Fortunately, this is exactly the reason why I've decided to start such a blog. I don't expect anyone to actually read this and therefore I will be expressing my heart out, using this platform as a way of dealing with my anguish over said nightmare dating scene in hopes to grow from these hellish experiences. Perhaps, I'll even find the funny and entertaining upside to the atrocities and monstrosities that I've commonly referred to as "last night's date". Yes, I am setting out to chronicle the hardships of being a 30-something single woman in this city... a journey of self-awareness and self-acceptance and perhaps a little self-deprecation too. (What? Every thing is funnier with a little sarcasm, isn't it?)
Let me take a few steps back to start... let me examine the love affair that brought me to this place of anguish and despair. It began many moons ago.... whilst I was just a High School girl replete with my Catholic school plaid, my frizzaliscious hairdo (or shall I say hair "don't") & my mouth full of tin. I was doomed from the start. Once I laid my eyes on the prize I never could get it out of my mop-topped head. My love affair was with the Island of Manhattan!
Excelling in Fine Art, and not much else (don't get me wrong, I was pretty decent at
creative writing and gym class but the general basics of math & science eluded me and still do to this day) and with a flair for wearing a "one-of-a-kind" wardrobe .... I dreamed of a place where one could excel with these types of unique talents. I dreamed of moving to New York City, where seemingly all of the socially-stunted, artsy-fartsy "diamonds in the rough" were to migrate to escape the bowels of a sedentary, mundane existence. I just never really felt that I fit-in in the Midwest; like I was born somewhere else and a stork really did fly through the air and drop me smack-dab in the middle of the country. I'm adopted (and gullible) so you never know- it could have happened!
That did not stop me from attending school in Kansas. Oh, what a fine experience it was too. I absolutely loved College! I'd have lived out my days there but realistically, how many degrees does one person really need? After getting just one (that's all my parents would pay for)... I found myself with a BFA (Bachelor of Fine Arts for those of you out there with a "real" degree) living back at home in St. Louis and scratching my still-frizzy head wondering how the hell I'd get myself to New York. How does one find a job as an artist? How does one find the money to move to the most expensive city in the world?

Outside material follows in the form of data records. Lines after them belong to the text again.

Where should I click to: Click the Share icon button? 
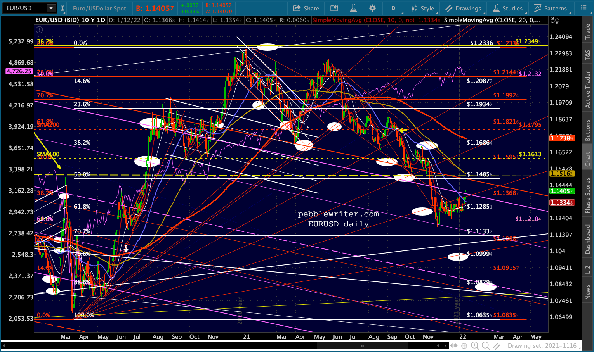point(306,8)
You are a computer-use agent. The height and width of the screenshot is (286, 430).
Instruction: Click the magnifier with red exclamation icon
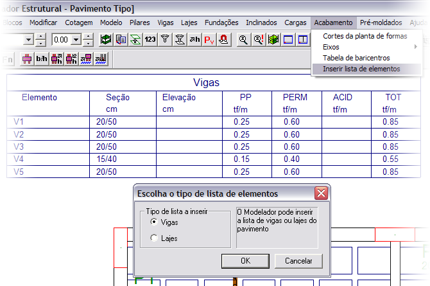pos(258,40)
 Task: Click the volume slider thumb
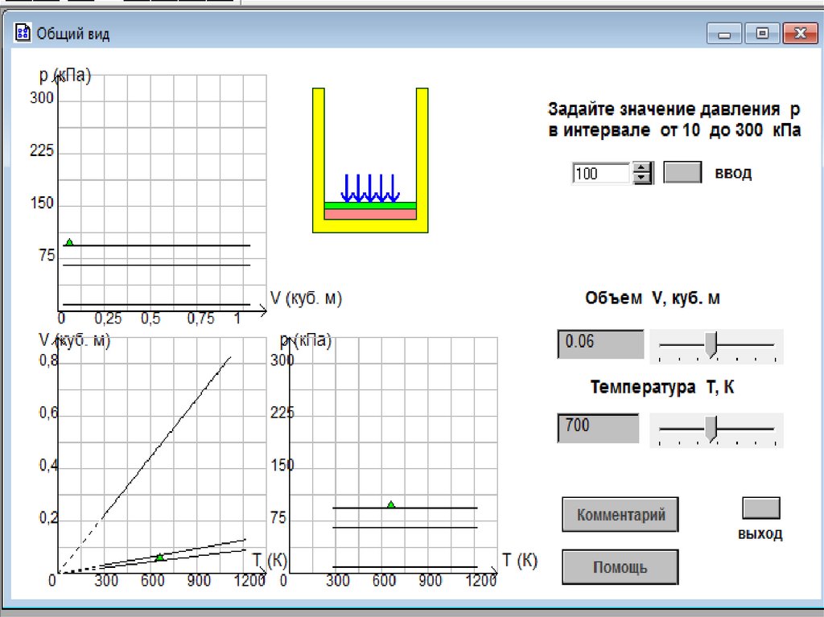point(711,343)
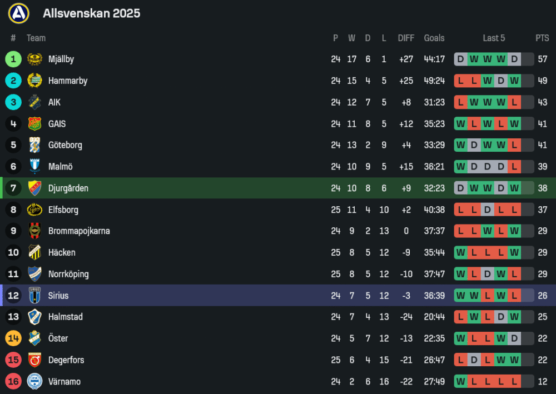Sort table by DIFF column header
This screenshot has height=394, width=556.
click(406, 38)
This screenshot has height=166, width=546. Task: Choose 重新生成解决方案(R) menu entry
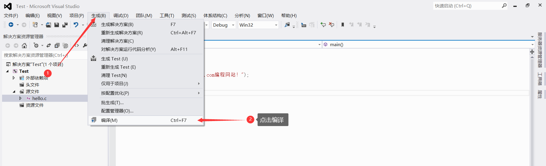pyautogui.click(x=122, y=33)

It was during this time that a little known HBO show starring Sarah Jessica Parker was just beginning to gain a following (me!). It was based in NYC and focused on the lives of 4 independent, beautiful 30-something friends. Always dressed fabulously and uniquely (thanks to Patricia Fields) it followed their inexplicably messy and unsuccessful love-lives. I was sold from the moment I saw "Carrie" get splashed by a city bus that actually had her own picture on it! Oh the irony! and OH! such great clothes!
Never mind the fact that the entire series is based on the impossibility of dating in New York & the trials and tribulations of said dating scene.... never mind that every single episode outlines the sheer and utter dismay these women face day after day as they strive to find what seems like it should be a basic human right: LOVE. Never mind the main message of the entire show! I was blinded by fabulous clothes and cherry red Cosmopolitan martinis. I simply had to get there. Besides, where else is an artist supposed to go to actually make a living doing art? If you can make it there, you can make it any where, isn't that what Frank said? And has anyone ever actually seen God and Frank Sinatra in the same room? You get my point.

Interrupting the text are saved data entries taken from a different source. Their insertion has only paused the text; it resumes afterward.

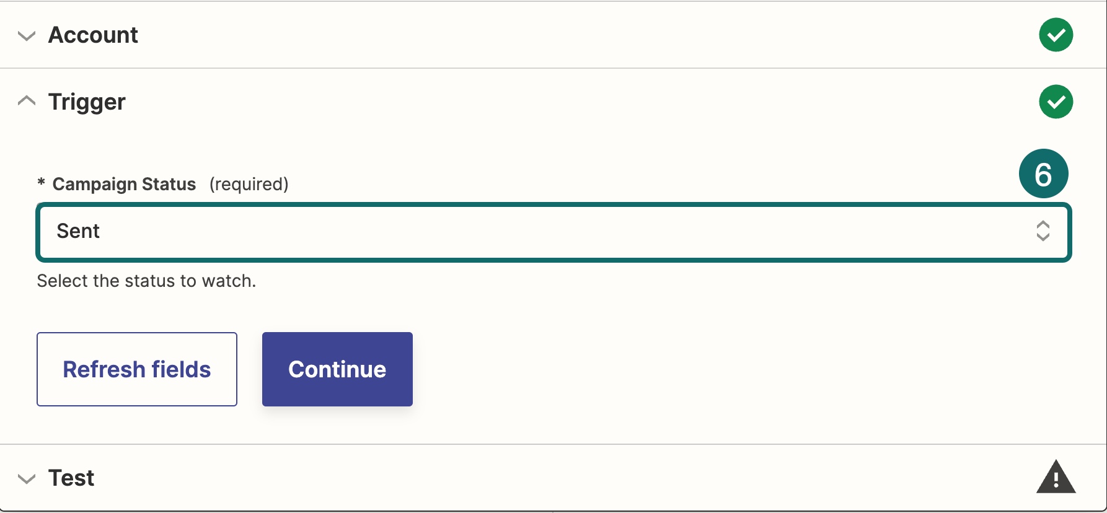The width and height of the screenshot is (1107, 513).
Task: Collapse the Trigger section chevron
Action: pos(27,101)
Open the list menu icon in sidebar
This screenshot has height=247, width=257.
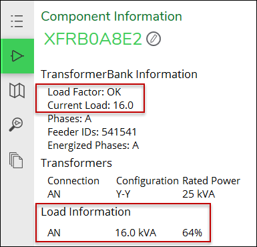(17, 21)

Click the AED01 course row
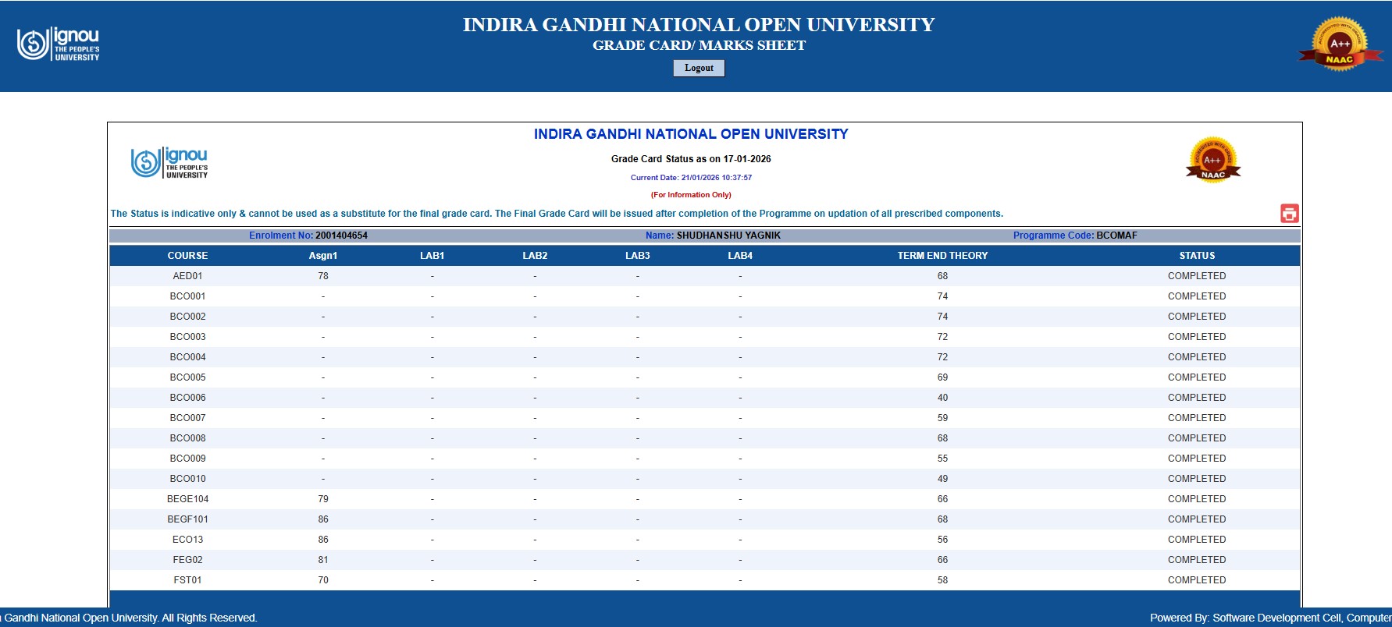click(x=704, y=276)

Well, here I am, Manhattan, almost 10 years later.... "making it!" ...along with the other 15,000+ extra single women than men in this city (who were surely fans of SATC as well)! Yes, there are said to be 15,000+ more single women than men in NYC and that statistic even includes the gays! How do we stand a chance???
Yes, wearing fabulously unique shoes, I walk your beautiful city streets lined with shiny angular buildings a' plenty and the most interesting people you'd ever want to see..... alone. Yes, I walk alone.
I still love you, Manhattan... but I think I should start dating other people.